Mysticism, magic, witchcraft I dont know which, except that it was a phone call that came at the right moment, the beginning of a wonderful friendship and of many dreams that amazingly enough came true.
A few weeks later I was sitting in a pub drinking a glass of wine with my new friend Nikola, whom I had met at the congress. The subject of our conversation is the congress, and Heinz von Foersters name is mentioned quite often. In the meantime, I have received a small book from him which totally captivates me: KybernEthik, and I have a vague feeling that something new is about to begin for me. I make a suggestion: a film ought to be made about Heinz von Foerster. My friend happens to be a film-maker and says, yes, absolutely. We shake hands and seal the pact. Heinz, of course, approves and is delighted, showers us with material, becomes our associate and we realize that it is only possible to make a film with Heinz, and not, about him. Preparations are made, and Dance with the world (the films title) can begin.
Miraculously, we receive financial support for our film ( something quite seldom for such a difficult topic) and can travel, in February 1996, to Heinz and Mai in Pescadero, to begin shooting. 14 days, that later seem like months away from home, because so much is happening between us. Intensive work on the film with Heinz and Mai, long conversations far into the night. Our cameraman arrives in the second week, and we shoot the film. We are in tears when we say our goodbyes 14 days later, but certain that we will meet again. The days in Pescadero and the discussions there, have inspired me to find out more about the idea of constructivism and to tackle it. I meet more and more people who also interested in it. I start to become interested in the form of this way of thought, and realize that because of it, some things are becoming a lot simpler for me, and what freedom it includes. Long phone calls to Heinz help me further.
We meet in May 1996 in Vienna and Bologna to finish shooting the film.

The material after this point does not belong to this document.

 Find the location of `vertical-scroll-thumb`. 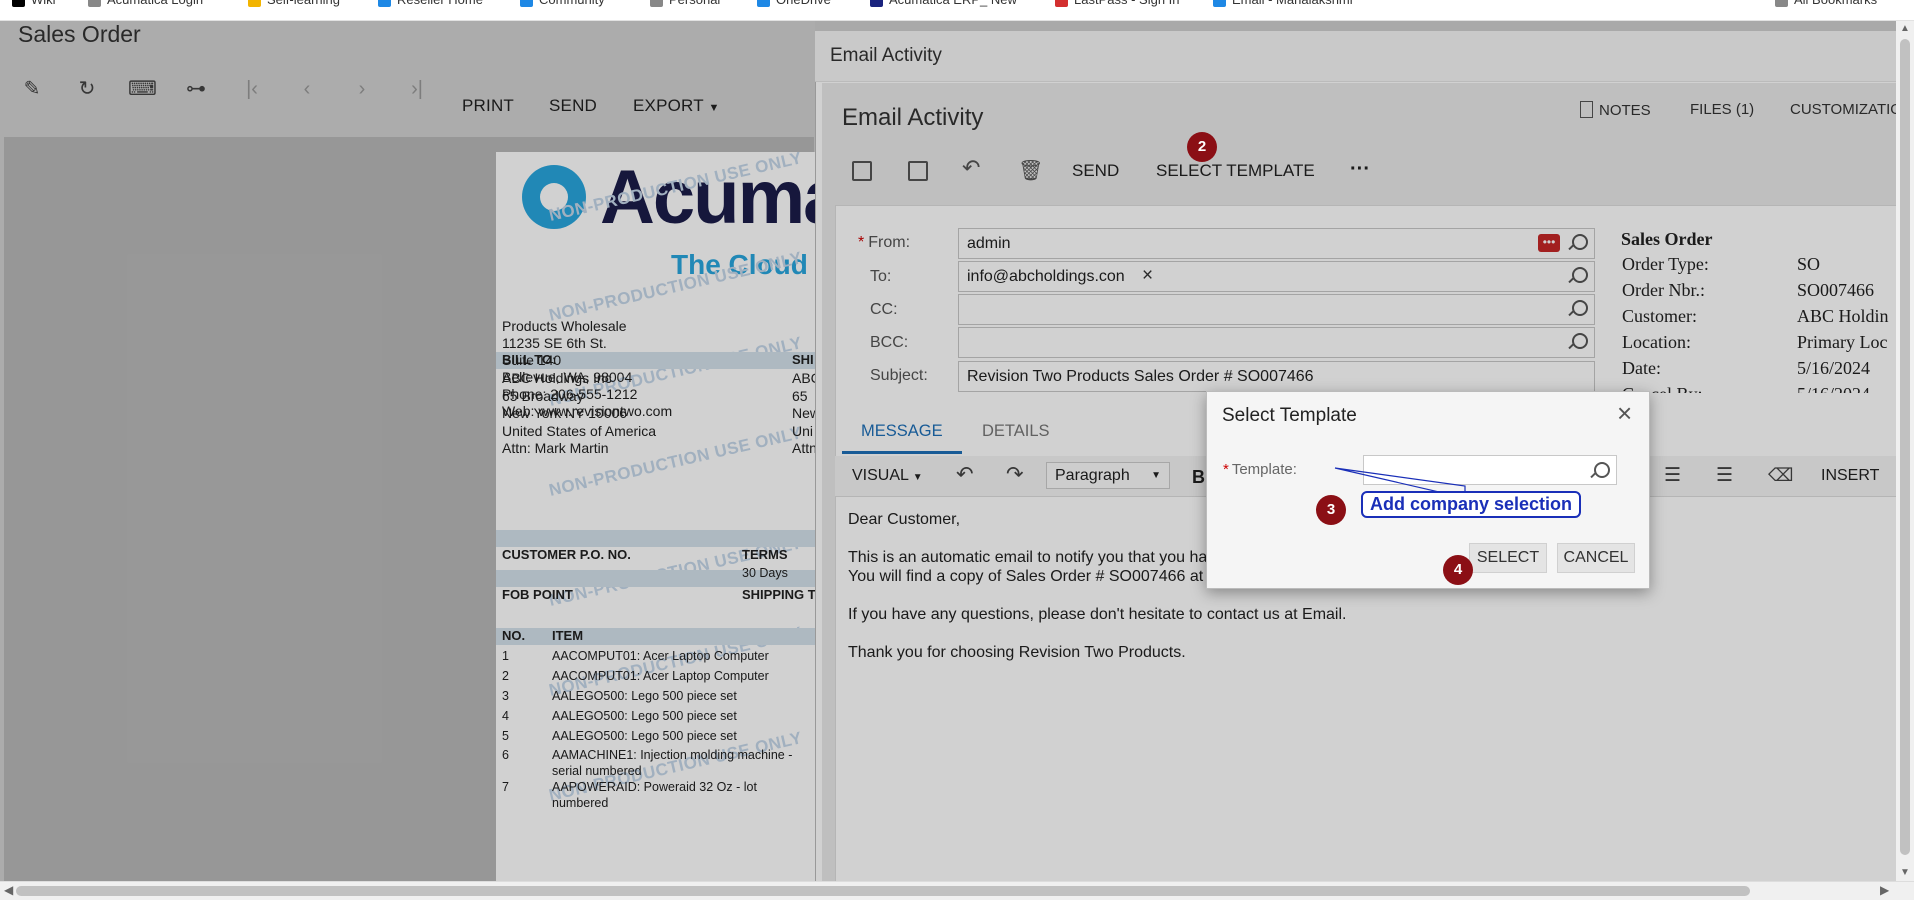

vertical-scroll-thumb is located at coordinates (1905, 447).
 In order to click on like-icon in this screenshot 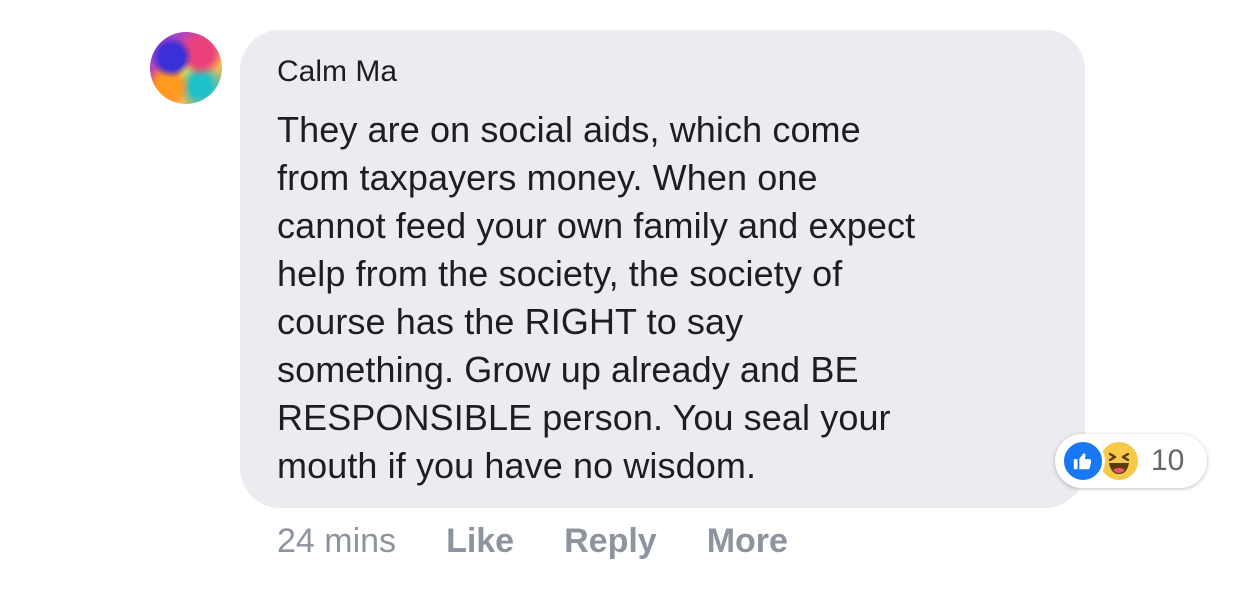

Heinz comes to visit us in Hamburg in June. The tour of the new Kunsthalle becomes an unforgettable event: Heinz goes on a voyage of discovery, and includes the entire supervisory staff ( who are, at other times, in a bad mood and ready to admonish anyone who gets too near to a sculpture or painting). I have never experienced this kind of atmosphere in the otherwise holy Kunsthalle.
Heinz turns 85 in November 1996, and a large celebration and congress are being held for him in Vienna; our film is finished just in time and has its first public showing there. Everyone is enthusiastic, especially Heinz, who has been so very much involved in this project. We dont lose touch, and my life has changed somewhat. I slowly immerse into the idea of constructivism, and include some of its elements into my daily life, especially into my career: the artistic works of mad and disabled people becomes my occupation, I organize exhibitions, festivals, congresses and conferences on this subject, and to do this, one has to have a different way of looking at things. A conference which I organized, in which the artistic works of mad and disabled people were discussed on a large scale for the first time, and which took place in Hamburg in September 2000, had the wonderful title Weltsichten. We invited artists, museum directors, theater directors, philosophists ansd social workers to join us. And there was only one person missing: Heinz, who was supposed to give the opening speech.